The U.S. Department of Labor has issued new guidance for when eligible employees may take Families First Coronavirus Response Act-related leave for the closure of their child’s summer camps, summer enrichment programs, or other similar programs due to COVID-19-related reasons
There is no one-size-fits-all approach: Under the DOL’s new guidance, employees must demonstrate that a closed summer program was more likely than not to serve as the child’s summer place of care had it not closed for COVID-19 related reasons
No specific evidence is required to qualify for the leave, but evidence of probable summer care include applications to the program, any wait listing, or prior attendance—a parent’s mere interest is not enough
As we previously advised, the Families First Coronavirus Response Act (FFCRA) requires covered employers (most public employers and private sector employers with fewer than 500 employees) to provide paid leave to employees who are unable to work due to COVID-19 related reasons, including in circumstances where the employee’s child’s “school” or “place of care” is closed as a result of COVID-19. While the law was seemingly intended to assist workers who could not work due to COVID-19-related school or child-care closures, as the school year has concluded and the pandemic still looms large as we make our way into the summer months, employers and employees alike are now facing changing child-care dynamics.
On June 26, 2020, the U.S. Department of Labor (DOL), Wage and Hour Division issued Field Assistance Bulletin No. 2020-4, providing welcome guidance to employers on when an employee may take leave pursuant to the FFCRA to care for a child whose summer camp, summer enrichment program, or other summer program is closed for COVID-19 related reasons.
The DOL’s guidance first clarifies that summer camps and summer enrichment programs are considered “places of care” under the FFCRA because they are physical locations in which care is provided for the employee’s child while the employee works. Additionally, although many camps and summer programs may have reopened, they may still be considered “closed” for purposes of FFCRA if they are operating at a reduced capacity, such that some children that would ordinarily have attended that camp or program might not be able to do so.

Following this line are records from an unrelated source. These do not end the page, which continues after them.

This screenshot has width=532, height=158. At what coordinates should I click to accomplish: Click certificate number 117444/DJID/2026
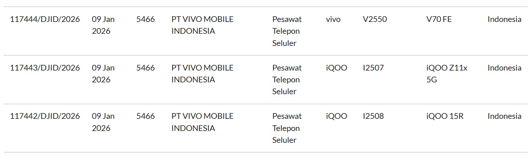point(45,19)
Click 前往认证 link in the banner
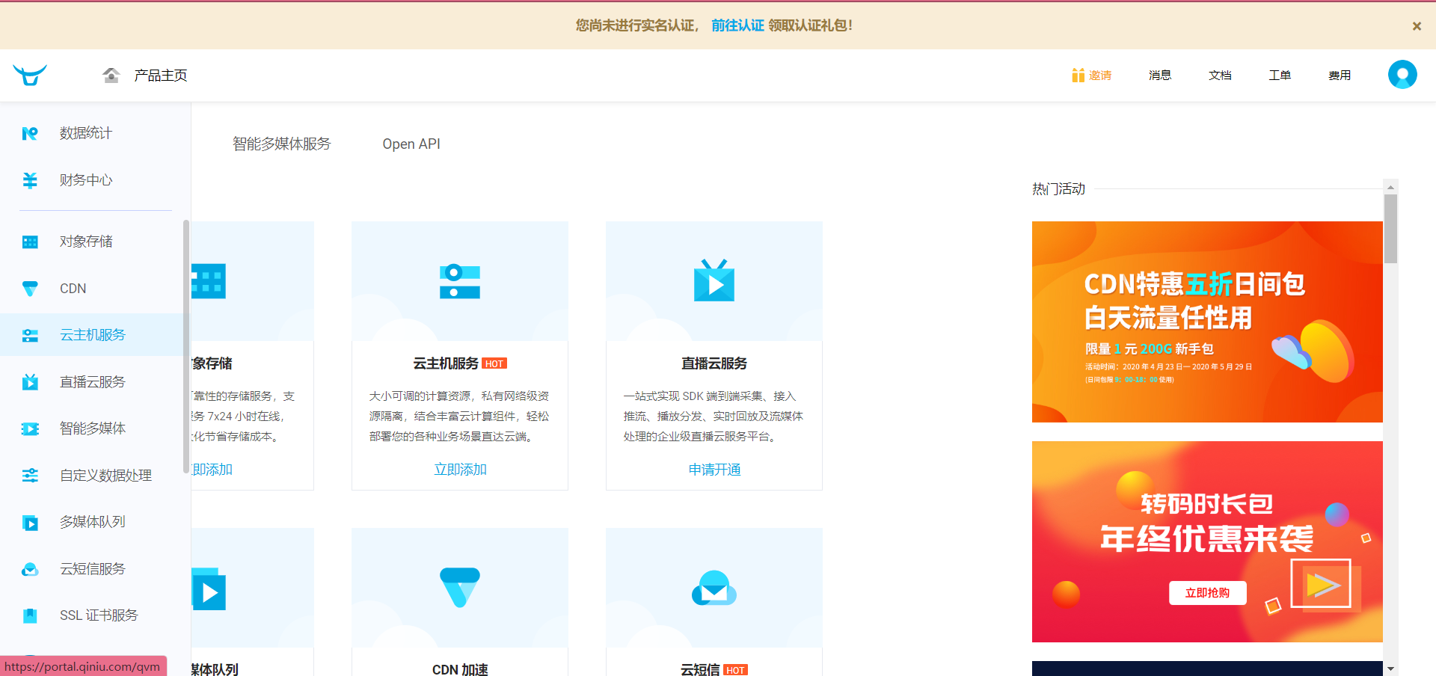1436x676 pixels. [737, 25]
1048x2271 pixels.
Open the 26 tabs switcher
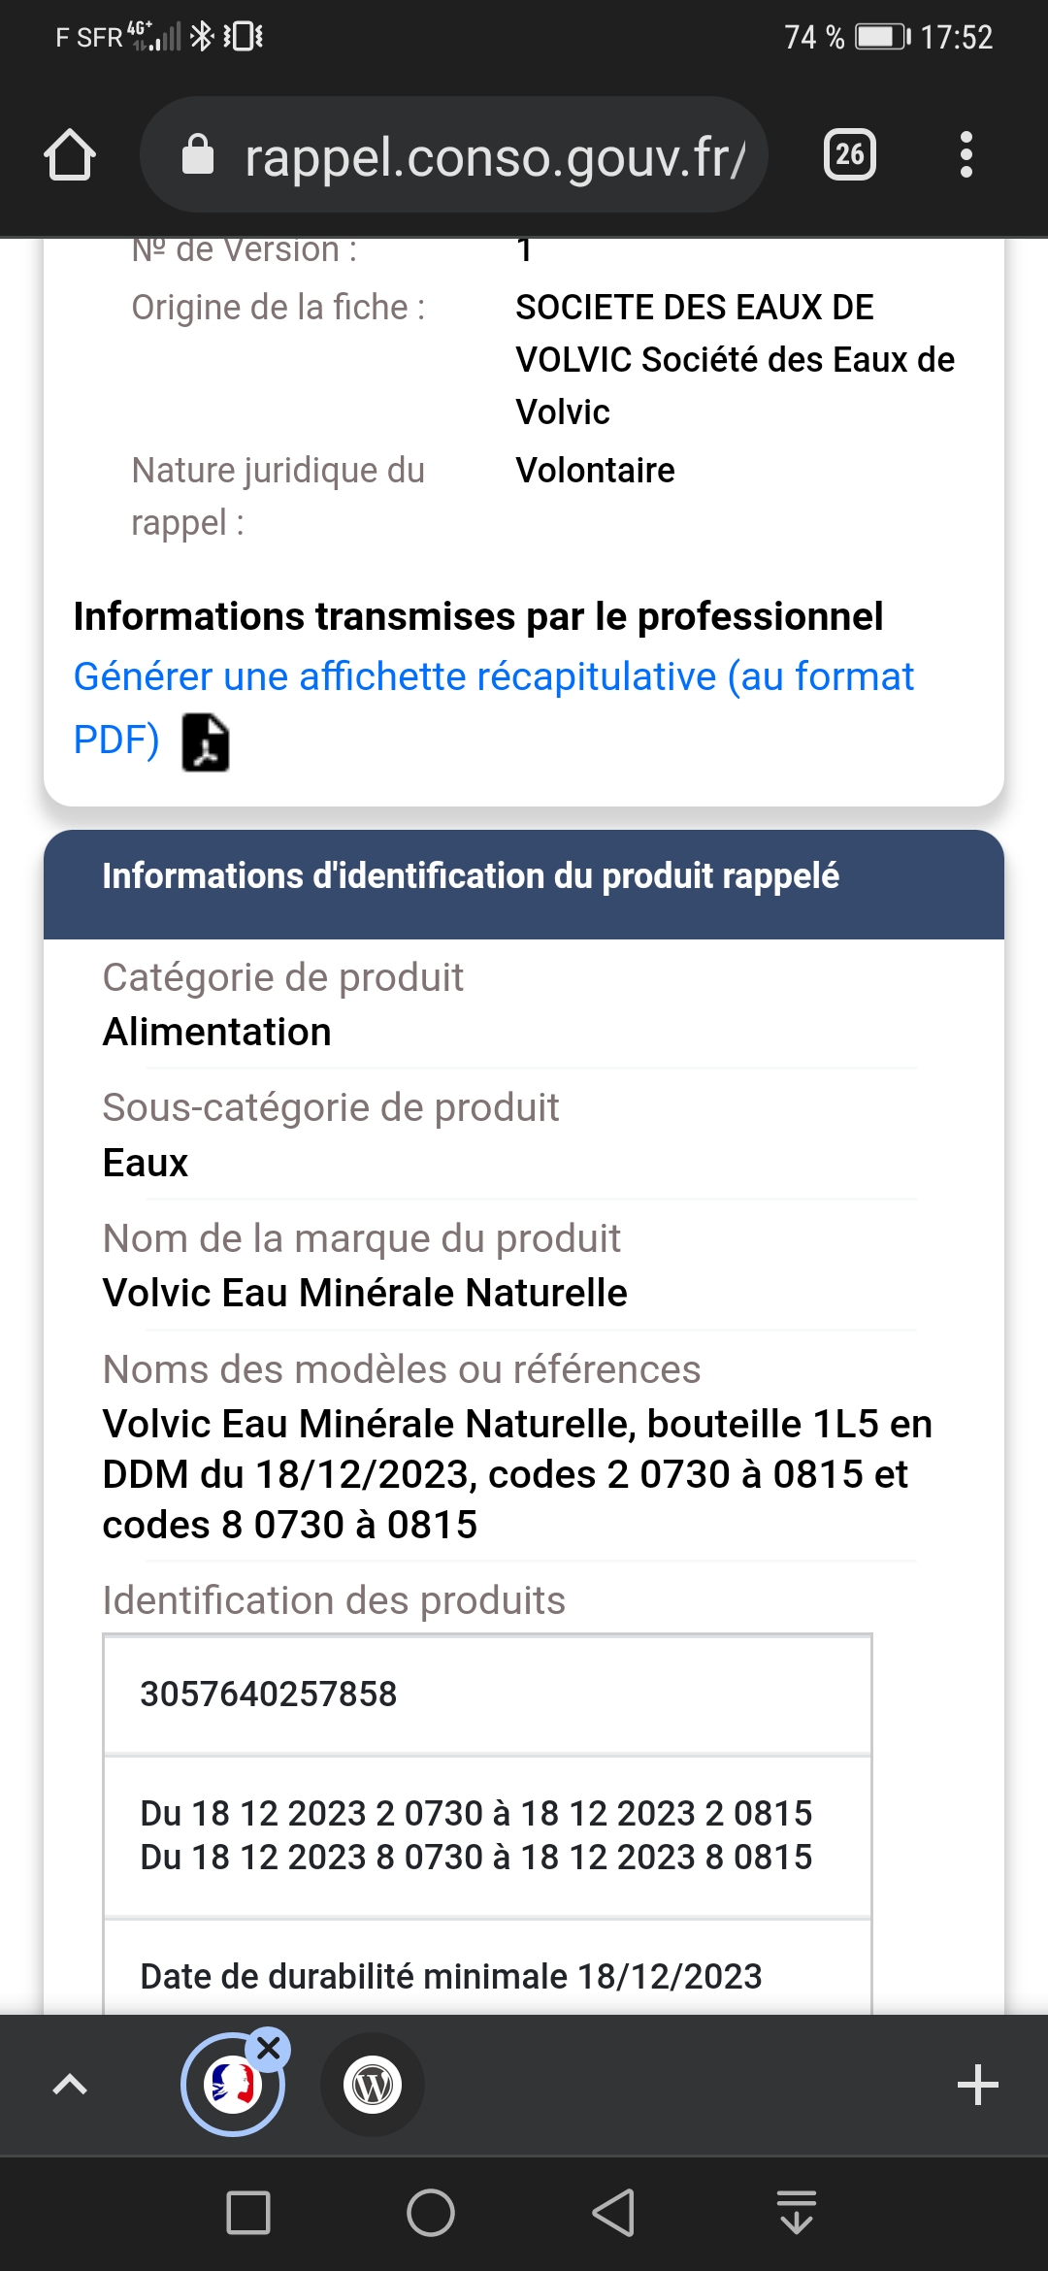[850, 154]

The DOL’s guidance next goes on to explain how an employee may qualify for child-care leave based on the closure of a summer camp, summer enrichment program, or other summer program. As with school or child-care center closures, an employee who requests leave to care for a child based on the closure of a summer camp, summer enrichment program, or other summer program must provide:
- The name of the camp or program that would have been the place of care had it not been closed
- The name of the child
- A statement that no other suitable person is available to provide care
- An explanation of the need for leave and a statement that the employee is unable to work because of that need
In addition, the employee must now also demonstrate that the “specific summer camp or program would have been the place of care of an employee’s child had it not closed for COVID-19 related reasons.”
The DOL’s guidance explains that there is not a “one-size-fits-all rule” with respect to the employee’s demonstration it was the employee’s plan to send their child to a summer camp, summer enrichment program, or other summer program. However, employees may support their need for FFCRA-related leave for summer program closures by, among other things, demonstrating that their child applied to or was enrolled in a program before it was closed due to COVID-19, or that the child attended a camp or program in prior summers and was eligible to attend again, or other similar circumstances to show an actual or planned enrollment in a camp or program.
The DOL confirmed that a parent’s “mere interest” in a program generally will not be sufficient to show the child would have been in summer care and entitle the employee to FFCRA-related leave. However, the DOL’s guidance explains that during any DOL investigation evaluating whether an employer improperly denied FFCRA leave to an employee, it is not necessary for the employee to prove conclusively that the child absolutely would have been enrolled prior to closure had it not closed for COVID-19 related reasons. Rather, the enrollment must only be proven by a preponderance of the evidence (i.e., whether it is more likely than not).
As such, when dealing with an employee request to use FFCRA-related leave due to the closure of a child’s summer camp or enrichment program, covered employers should consider this same standard: whether it is more likely than not the employee would have sent their child to a summer program had it not closed due to COVID-19. As the DOL cautioned that no “one-size-fits-all” rule applies to this scenario, employers should approach these requests flexibly, take caution to review all of the facts and circumstances surrounding an employee’s request, and discuss with counsel if necessary.
In addition, as with all FFCRA-related leave requests, employers should carefully document the basis for the requested leave and track leaves granted, taken, and denied in order to comply with recordkeeping requirements and to obtain applicable tax credits.